Appearing in Court as a Witness

As a victim of crime, you do not have any official responsibilities during court appearances unless you are testifying. Your victim service worker or Crown counsel will do their best to inform you about details of court proceedings and to answer any of your questions. If you are not providing witness testimony, you may choose to watch some or all of the trial.

Pre-Trial Appearances

Several court appearances, called pre-trial appearances or interim hearings, may occur before the accused goes to trial. If the accused states (pleads) that they are guilty of committing the crime, the case will not need to proceed to trial and they may be given a sentence. Visit Court Appearances Before the Trial for more information.

Testifying in Court

Testifying in court can be stressful and scary. But it does not have to be. By preparing for court, you will better understand your responsibilities and what you can expect to take place during the trial. Visit Testifying in Court for more information. 
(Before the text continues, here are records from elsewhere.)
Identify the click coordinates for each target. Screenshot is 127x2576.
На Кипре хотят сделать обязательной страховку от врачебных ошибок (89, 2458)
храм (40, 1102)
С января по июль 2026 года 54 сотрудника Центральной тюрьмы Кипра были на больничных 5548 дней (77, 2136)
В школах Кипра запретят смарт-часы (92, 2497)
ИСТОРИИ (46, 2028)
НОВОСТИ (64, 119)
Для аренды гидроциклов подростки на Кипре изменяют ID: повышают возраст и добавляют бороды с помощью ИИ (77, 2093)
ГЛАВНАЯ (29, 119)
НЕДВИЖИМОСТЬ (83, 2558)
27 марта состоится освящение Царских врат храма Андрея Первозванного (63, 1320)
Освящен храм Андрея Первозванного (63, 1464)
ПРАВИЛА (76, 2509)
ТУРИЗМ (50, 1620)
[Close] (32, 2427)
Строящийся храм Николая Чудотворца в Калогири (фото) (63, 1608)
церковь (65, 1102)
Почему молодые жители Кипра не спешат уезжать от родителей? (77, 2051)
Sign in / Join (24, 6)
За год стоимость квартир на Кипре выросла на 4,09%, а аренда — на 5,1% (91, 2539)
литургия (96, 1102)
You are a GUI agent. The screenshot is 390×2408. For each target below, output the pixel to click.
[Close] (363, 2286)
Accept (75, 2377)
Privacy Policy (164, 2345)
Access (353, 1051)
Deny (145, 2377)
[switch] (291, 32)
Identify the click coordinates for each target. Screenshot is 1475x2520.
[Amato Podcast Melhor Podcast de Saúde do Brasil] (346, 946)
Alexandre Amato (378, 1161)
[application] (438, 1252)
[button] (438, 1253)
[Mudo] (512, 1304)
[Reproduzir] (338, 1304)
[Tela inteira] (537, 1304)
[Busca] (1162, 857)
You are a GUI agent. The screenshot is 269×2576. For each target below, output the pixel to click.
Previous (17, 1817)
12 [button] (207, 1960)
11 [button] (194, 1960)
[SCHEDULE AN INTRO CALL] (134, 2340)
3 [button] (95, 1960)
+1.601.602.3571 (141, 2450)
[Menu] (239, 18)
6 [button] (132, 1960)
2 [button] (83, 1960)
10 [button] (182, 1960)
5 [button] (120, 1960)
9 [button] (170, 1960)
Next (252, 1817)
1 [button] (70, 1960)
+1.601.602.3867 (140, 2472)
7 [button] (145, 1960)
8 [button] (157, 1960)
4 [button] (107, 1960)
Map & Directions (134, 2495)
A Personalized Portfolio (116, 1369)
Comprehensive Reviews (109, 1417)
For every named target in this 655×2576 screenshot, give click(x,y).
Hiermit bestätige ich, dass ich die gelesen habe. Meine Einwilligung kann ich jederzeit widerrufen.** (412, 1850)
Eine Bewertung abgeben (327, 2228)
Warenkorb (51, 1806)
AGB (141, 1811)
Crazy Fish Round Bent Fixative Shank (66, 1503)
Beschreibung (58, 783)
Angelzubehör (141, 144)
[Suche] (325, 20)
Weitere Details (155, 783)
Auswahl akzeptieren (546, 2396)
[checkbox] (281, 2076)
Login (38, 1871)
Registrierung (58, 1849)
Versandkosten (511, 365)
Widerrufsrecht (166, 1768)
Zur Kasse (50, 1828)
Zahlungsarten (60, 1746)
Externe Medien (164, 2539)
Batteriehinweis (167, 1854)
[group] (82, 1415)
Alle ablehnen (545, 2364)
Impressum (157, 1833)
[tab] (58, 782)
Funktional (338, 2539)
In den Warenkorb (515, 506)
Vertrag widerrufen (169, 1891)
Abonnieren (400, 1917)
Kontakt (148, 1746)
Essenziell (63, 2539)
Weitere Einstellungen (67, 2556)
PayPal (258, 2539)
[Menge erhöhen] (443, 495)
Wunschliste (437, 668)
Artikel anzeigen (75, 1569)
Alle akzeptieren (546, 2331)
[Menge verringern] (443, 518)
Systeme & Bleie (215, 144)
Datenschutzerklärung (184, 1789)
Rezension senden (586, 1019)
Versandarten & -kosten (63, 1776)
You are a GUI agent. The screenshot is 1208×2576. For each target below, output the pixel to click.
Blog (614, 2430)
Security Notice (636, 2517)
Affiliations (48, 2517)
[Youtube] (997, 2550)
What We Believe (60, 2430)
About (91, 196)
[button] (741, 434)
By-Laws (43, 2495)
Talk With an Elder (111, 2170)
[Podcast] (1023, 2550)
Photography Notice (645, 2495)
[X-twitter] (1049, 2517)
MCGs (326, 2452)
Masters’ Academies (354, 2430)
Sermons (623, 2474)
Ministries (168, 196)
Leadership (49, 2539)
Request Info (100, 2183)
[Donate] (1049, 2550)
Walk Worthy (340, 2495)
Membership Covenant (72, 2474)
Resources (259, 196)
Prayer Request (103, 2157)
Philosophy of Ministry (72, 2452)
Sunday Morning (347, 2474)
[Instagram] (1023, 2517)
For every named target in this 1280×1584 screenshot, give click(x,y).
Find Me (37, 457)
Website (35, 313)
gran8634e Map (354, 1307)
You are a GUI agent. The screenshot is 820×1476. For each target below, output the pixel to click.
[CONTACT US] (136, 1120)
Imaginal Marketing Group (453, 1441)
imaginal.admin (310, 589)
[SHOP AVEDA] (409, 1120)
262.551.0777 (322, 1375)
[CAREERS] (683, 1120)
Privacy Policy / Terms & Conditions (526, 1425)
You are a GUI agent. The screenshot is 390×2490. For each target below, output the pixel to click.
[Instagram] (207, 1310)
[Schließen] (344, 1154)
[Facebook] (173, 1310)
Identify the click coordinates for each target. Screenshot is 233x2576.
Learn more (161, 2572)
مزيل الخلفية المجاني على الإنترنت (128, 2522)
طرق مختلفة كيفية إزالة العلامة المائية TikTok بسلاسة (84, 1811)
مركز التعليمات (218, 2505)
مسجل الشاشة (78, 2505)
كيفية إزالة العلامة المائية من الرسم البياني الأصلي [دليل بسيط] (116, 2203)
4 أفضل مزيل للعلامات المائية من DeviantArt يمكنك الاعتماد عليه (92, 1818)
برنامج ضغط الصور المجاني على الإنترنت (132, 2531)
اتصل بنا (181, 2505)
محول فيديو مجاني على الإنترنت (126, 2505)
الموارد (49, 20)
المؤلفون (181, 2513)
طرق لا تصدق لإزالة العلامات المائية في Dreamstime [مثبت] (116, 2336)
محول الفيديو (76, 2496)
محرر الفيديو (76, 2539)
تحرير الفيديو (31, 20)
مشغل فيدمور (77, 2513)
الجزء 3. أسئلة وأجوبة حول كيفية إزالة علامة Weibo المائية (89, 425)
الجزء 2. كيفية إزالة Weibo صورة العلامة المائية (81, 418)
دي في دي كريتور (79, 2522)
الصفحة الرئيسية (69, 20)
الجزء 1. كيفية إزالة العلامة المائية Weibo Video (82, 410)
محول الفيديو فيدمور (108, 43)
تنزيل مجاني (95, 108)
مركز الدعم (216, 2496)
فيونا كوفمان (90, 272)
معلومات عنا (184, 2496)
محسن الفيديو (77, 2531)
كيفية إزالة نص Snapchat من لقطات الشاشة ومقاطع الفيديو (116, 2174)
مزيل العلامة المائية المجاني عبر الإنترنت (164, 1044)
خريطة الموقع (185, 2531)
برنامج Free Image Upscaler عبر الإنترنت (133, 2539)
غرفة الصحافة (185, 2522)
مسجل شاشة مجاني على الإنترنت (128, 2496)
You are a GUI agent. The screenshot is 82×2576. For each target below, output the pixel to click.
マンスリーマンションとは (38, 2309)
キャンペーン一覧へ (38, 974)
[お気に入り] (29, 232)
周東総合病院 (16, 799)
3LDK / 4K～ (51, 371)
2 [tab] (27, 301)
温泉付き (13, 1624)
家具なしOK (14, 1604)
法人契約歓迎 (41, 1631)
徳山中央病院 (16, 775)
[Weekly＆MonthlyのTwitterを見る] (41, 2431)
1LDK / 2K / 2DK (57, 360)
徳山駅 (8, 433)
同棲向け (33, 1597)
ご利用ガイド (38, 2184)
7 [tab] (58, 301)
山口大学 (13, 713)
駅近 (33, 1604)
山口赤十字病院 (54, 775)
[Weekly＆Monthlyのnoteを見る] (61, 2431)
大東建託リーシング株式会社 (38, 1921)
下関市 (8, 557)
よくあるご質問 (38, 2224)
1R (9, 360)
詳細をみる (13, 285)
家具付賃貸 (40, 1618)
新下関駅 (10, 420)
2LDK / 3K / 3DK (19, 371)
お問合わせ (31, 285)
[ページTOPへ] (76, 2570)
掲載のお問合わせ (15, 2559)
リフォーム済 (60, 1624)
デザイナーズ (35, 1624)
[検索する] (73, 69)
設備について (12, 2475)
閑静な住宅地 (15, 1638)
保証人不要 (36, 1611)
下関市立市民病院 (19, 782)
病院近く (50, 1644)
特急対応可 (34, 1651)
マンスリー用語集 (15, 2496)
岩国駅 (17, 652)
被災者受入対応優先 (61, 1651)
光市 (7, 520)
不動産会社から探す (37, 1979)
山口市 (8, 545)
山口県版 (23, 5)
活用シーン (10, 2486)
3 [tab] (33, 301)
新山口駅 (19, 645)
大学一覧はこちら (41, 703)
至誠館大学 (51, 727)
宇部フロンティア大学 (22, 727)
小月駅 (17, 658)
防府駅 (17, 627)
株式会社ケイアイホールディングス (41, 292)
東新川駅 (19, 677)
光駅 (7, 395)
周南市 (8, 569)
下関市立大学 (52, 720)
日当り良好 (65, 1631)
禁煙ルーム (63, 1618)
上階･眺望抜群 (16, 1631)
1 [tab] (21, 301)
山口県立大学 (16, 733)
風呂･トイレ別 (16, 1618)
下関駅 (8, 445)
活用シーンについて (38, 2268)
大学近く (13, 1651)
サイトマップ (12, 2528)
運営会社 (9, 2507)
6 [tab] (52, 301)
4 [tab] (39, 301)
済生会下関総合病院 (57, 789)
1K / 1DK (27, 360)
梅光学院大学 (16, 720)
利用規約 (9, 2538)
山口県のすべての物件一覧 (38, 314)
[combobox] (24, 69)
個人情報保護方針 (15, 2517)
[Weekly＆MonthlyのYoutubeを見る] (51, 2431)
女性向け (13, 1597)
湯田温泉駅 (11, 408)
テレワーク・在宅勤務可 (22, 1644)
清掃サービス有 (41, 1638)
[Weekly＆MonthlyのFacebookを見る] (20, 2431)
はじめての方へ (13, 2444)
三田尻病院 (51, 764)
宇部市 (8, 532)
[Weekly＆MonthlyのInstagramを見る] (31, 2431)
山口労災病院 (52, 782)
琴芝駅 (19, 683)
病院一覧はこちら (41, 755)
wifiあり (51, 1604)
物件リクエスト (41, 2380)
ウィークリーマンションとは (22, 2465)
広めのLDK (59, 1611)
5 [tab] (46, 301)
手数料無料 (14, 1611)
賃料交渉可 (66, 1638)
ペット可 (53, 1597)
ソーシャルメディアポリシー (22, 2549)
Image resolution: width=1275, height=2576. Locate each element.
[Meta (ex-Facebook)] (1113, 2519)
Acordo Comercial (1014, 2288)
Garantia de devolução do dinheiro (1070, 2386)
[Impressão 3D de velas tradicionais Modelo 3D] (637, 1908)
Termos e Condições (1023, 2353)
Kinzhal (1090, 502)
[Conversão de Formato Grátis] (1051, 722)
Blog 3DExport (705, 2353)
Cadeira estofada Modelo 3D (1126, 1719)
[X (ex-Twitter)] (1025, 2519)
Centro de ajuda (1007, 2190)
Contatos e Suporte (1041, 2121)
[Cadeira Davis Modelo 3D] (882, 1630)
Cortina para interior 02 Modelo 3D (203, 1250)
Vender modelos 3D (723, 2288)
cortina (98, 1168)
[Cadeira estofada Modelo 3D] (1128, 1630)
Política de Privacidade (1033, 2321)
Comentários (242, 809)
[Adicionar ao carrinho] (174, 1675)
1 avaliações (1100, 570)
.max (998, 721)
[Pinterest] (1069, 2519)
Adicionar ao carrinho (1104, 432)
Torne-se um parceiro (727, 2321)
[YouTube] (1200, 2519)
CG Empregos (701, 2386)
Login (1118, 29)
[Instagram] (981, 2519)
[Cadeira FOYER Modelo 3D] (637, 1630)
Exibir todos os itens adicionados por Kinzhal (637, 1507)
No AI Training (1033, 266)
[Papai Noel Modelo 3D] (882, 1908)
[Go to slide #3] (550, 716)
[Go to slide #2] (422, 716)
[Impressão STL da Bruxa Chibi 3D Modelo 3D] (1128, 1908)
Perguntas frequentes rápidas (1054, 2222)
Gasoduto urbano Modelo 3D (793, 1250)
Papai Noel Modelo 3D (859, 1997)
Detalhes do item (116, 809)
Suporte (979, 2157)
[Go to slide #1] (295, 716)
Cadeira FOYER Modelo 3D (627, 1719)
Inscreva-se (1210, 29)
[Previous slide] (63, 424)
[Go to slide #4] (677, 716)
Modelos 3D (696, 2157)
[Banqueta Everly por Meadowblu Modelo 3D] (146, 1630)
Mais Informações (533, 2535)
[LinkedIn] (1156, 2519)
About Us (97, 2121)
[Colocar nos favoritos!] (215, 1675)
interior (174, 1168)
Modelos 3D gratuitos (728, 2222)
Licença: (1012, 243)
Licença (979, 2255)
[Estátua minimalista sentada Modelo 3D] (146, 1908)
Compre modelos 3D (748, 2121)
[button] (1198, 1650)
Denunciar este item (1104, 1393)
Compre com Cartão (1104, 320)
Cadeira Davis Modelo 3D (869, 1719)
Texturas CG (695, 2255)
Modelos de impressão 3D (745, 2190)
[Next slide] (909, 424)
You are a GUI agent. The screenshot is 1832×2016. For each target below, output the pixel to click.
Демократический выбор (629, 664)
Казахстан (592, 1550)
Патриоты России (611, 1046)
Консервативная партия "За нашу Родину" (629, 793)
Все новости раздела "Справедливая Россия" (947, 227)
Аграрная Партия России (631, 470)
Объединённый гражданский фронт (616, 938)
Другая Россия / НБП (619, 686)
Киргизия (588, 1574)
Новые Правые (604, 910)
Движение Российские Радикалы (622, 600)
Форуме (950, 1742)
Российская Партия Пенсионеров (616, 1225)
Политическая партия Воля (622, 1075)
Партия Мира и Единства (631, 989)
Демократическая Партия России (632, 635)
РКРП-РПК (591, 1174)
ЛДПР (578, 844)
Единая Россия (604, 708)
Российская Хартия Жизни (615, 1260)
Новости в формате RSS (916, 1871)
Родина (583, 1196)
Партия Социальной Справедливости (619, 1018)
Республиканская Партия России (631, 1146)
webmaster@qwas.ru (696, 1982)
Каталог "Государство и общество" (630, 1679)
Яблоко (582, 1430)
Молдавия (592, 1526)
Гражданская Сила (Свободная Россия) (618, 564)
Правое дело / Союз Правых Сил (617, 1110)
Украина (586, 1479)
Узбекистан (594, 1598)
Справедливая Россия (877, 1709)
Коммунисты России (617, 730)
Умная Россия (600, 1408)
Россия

For more information, including tips about how to prepare for court, visit Preparing for Court.

Testimonial Accommodation

Testimonial accommodations are special steps taken to support victims or witnesses during their testimony in court. Except in special circumstances, a witness will be expected to give their evidence with the accused present in the courtroom. However, if the witness is a child, vulnerable or traumatized as a result of the crime or physically or mentally disabled, Crown counsel may request a testimonial accommodation. For example, the witness may be allowed to testify from behind a screen. 

Court Support for Victims

If you are a victim of crime, resources are available to support you while you are in court. A victim service worker can help you understand what is happening during the court proceedings and provide you with support throughout the court process. They will let you know what to expect and can also attend court with you. You can contact a victim service worker by calling VictimLinkBC.

Arriving at the Courthouse

You may be attending court to watch or you may have been requested to testify as a witness.

If you have been requested to testify as a witness by Crown counsel, on the day of the trial, please go to the Crown counsel reception desk with your letter requesting that you attend court. They will direct you to the courtroom where your case will be held. They will also let you know where you can wait prior to being called to testify. 

At the beginning of the trial, all witnesses will be asked to leave the courtroom until it is their turn to testify. This is so the witnesses tell their stories independently and are not influenced by what other witnesses say in court.